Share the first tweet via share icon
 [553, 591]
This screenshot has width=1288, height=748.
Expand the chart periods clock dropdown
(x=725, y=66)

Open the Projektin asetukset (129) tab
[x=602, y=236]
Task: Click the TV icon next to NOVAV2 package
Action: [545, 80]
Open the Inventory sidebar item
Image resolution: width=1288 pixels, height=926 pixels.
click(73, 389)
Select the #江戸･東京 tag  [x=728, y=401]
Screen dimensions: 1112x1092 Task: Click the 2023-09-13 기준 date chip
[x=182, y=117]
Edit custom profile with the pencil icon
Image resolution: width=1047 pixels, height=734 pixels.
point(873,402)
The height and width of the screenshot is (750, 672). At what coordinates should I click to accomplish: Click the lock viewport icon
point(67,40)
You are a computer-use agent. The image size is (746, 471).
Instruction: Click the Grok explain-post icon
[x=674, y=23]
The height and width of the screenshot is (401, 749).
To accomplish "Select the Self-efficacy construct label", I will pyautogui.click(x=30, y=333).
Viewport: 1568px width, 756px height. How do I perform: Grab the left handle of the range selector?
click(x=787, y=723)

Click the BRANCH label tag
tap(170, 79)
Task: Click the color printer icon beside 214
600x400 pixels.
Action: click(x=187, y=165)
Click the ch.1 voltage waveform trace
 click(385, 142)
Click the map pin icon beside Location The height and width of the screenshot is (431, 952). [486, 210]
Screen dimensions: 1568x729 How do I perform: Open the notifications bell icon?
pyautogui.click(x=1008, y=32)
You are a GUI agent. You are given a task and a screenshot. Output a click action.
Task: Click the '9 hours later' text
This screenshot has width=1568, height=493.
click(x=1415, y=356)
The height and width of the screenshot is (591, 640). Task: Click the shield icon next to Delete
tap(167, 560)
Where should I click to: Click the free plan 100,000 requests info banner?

————————

= Aim of the task =
Each line above with the string "agent" in it should be located and copied.

= Exercise response =
You are a computer-use agent. The image size is (746, 471).
You are a GUI agent. You are given a task and a screenshot. Output a click action.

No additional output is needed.